I agree. You can short the connectors. Use a screwdriver or a knife to quickly touch both pins simultaneously.


----------



## Ralck (Dec 10, 2004)

Go to radio shack or any other electronics stores and look for any kind of switch (heck, a 2-wire light switch would technically work!), just something you like. Then, follow the wires on the Dell switch to figure out which pins they would attach to, just like stated above. The other solution would be to remove the dell power button wires from the plug, and either clamp them on the motherboard on the correct pins, or add new single-pin end connectors to them to then put on the motherboard.
Good luck!


----------



## kodi (Jun 30, 2004)

You need a Momentary switch that supplies power for a split second then turns off, DO NOT USE A NORMAL SWITCH,CHeck out this link for more info on them http://www.superdroidrobots.com/shop/item.asp?itemid=419


----------



## Ralck (Dec 10, 2004)

Yes, a switch like that is always a much safer/better option. I was just trying to say (though it's not a good idea to use it), if you had a lightswitch wired up like that, you could turn it on and then off quickly to mimic pushing in the button. I guess I should have explained a little more clearly, but I never intended to suggest that as a real solution. I meant it more as to show that a basic switch that completes the system is all that's really needed.

Sorry about that and I'll try to be a little more clear in the future!


----------



## ebackhus (Apr 21, 2005)

No problem with that. Radio shack may also sell "blister" buttons which could be easily wired up and are easy to use in general.

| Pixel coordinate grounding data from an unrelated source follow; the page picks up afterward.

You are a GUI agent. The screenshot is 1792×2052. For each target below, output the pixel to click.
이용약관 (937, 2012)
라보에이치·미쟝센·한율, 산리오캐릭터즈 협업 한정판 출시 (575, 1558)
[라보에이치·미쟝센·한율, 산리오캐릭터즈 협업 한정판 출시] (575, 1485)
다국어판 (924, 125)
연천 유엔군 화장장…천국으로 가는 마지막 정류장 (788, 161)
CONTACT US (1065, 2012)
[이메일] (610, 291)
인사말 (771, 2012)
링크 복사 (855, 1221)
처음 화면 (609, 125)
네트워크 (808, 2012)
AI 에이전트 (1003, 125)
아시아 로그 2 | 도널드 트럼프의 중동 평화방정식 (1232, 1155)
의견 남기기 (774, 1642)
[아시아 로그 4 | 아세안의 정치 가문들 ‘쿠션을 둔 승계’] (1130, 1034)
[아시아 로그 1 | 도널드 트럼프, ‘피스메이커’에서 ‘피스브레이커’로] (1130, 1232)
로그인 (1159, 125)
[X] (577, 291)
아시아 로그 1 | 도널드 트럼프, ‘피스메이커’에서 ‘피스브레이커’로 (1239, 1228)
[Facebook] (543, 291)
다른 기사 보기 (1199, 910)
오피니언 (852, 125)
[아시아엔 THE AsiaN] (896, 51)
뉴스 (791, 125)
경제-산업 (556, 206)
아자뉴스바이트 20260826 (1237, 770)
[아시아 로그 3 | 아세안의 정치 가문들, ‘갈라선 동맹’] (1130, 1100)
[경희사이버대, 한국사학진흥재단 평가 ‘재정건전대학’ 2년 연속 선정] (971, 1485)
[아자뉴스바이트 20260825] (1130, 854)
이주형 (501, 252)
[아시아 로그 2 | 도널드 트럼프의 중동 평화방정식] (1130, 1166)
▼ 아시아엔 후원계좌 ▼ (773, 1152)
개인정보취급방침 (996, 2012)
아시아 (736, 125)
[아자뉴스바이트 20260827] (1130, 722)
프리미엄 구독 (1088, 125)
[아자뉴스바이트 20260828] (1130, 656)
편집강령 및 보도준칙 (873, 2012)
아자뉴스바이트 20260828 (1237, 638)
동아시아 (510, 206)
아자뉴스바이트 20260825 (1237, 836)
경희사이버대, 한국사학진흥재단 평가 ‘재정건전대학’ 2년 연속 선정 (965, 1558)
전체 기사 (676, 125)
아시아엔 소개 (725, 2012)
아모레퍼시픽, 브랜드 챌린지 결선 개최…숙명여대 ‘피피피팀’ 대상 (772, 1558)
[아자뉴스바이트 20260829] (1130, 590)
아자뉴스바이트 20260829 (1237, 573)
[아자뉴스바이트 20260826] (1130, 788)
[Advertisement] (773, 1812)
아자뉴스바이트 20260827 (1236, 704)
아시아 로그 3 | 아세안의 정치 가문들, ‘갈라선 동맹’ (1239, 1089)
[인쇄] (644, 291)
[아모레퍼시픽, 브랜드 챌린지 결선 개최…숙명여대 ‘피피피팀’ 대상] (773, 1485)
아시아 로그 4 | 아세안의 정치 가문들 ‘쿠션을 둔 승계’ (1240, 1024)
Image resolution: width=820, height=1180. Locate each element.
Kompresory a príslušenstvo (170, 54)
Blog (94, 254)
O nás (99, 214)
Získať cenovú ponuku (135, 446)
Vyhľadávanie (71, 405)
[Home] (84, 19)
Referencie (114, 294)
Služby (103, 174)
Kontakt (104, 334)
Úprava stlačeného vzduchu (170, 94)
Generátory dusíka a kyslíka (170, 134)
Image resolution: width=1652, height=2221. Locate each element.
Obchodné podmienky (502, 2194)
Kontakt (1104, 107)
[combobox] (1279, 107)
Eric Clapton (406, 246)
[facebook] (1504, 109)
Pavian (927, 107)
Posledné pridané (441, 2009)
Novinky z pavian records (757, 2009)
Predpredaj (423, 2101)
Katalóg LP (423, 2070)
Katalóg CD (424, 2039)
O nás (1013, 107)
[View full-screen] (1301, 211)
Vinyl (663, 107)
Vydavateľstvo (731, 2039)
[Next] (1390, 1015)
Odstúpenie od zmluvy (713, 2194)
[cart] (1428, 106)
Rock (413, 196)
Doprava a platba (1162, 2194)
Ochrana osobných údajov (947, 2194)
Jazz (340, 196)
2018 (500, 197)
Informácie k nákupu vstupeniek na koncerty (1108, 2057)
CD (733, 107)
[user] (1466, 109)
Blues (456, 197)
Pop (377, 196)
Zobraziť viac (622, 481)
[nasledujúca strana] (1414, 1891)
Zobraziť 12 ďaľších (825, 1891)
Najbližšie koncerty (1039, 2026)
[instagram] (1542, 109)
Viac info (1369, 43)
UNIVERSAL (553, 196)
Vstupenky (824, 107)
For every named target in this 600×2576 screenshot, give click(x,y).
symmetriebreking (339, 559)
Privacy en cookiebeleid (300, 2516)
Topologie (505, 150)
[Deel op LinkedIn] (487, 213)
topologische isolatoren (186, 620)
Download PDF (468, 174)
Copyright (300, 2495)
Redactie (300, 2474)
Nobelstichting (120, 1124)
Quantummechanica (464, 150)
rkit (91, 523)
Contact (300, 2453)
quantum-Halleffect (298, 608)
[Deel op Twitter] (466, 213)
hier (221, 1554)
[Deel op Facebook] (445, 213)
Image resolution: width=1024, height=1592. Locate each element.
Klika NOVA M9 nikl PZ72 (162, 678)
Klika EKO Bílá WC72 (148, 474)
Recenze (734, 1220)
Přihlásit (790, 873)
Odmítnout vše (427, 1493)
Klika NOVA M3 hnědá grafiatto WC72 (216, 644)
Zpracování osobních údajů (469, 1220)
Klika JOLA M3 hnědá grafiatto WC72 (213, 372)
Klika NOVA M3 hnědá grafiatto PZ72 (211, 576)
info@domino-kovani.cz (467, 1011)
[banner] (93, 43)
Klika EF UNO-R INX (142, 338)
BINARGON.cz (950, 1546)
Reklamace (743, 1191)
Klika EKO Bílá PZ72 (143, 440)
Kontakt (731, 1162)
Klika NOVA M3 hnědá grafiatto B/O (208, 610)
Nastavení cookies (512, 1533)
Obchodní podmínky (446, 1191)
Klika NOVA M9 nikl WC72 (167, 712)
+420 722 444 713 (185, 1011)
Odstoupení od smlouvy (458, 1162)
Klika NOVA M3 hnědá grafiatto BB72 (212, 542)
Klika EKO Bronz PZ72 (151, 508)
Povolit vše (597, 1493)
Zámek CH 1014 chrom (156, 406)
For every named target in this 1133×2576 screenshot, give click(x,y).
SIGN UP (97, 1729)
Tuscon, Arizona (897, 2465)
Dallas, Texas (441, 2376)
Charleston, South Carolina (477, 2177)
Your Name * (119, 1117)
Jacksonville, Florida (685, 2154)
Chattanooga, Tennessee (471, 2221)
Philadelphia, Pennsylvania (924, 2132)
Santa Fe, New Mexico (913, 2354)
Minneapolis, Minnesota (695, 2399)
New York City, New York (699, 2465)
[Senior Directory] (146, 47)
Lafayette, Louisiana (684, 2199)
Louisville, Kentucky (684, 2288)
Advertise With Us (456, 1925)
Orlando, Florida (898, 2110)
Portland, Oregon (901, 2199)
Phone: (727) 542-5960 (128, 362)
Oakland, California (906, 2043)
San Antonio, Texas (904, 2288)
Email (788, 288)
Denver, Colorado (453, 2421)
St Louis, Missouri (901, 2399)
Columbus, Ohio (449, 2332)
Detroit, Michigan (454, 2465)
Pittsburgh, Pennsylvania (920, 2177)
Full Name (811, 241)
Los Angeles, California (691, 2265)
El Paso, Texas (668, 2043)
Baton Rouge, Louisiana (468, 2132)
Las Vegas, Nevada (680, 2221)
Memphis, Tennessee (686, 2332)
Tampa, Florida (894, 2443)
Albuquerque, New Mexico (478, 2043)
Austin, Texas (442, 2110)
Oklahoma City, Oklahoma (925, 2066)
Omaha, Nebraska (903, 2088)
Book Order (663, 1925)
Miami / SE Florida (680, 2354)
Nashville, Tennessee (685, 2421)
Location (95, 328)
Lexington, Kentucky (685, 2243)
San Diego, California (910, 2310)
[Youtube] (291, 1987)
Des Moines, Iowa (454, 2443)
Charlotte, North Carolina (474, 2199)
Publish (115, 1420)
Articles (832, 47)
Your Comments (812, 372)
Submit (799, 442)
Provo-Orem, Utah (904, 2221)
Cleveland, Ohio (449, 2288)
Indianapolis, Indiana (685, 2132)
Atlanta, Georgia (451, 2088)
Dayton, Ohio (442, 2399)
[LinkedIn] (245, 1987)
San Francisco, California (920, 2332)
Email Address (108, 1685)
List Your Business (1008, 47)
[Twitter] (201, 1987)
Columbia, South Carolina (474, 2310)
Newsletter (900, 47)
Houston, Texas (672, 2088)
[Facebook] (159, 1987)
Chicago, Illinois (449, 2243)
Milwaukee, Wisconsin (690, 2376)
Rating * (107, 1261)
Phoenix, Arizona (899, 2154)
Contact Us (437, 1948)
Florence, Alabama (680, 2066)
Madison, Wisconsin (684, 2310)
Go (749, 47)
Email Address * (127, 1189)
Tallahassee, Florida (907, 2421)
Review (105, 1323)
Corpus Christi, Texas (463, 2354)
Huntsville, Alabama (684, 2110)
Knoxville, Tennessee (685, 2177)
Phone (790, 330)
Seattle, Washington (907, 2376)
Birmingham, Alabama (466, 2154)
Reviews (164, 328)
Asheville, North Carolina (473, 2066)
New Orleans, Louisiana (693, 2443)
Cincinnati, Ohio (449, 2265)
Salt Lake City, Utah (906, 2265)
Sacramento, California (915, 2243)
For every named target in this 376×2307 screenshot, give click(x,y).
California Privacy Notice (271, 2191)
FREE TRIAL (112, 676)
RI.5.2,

IDEA: Standardize those damn connectors and require case builders to put the case connectors into a block!!


----------



## Ralck (Dec 10, 2004)

I agree with Ebackhus's standardization idea. It would make many things simplier... assuming they left the power pins where we could short them with a screw driver (some HP/Compaq or Dell systems move them far away from each other so people can't do that)!


----------



## laboye (Apr 11, 2006)

Oh god, that would save so much trouble... The blister buttons work fine, btw. I friend of mine had to use one.


----------



## geewhiz (Jul 5, 2006)

Momentary switch, wire stripper, hammer and it is turning on like a charm. Thanks for all of the suggestions! :grin:


----------



## Ralck (Dec 10, 2004)

Thanks for posting the solution!


----------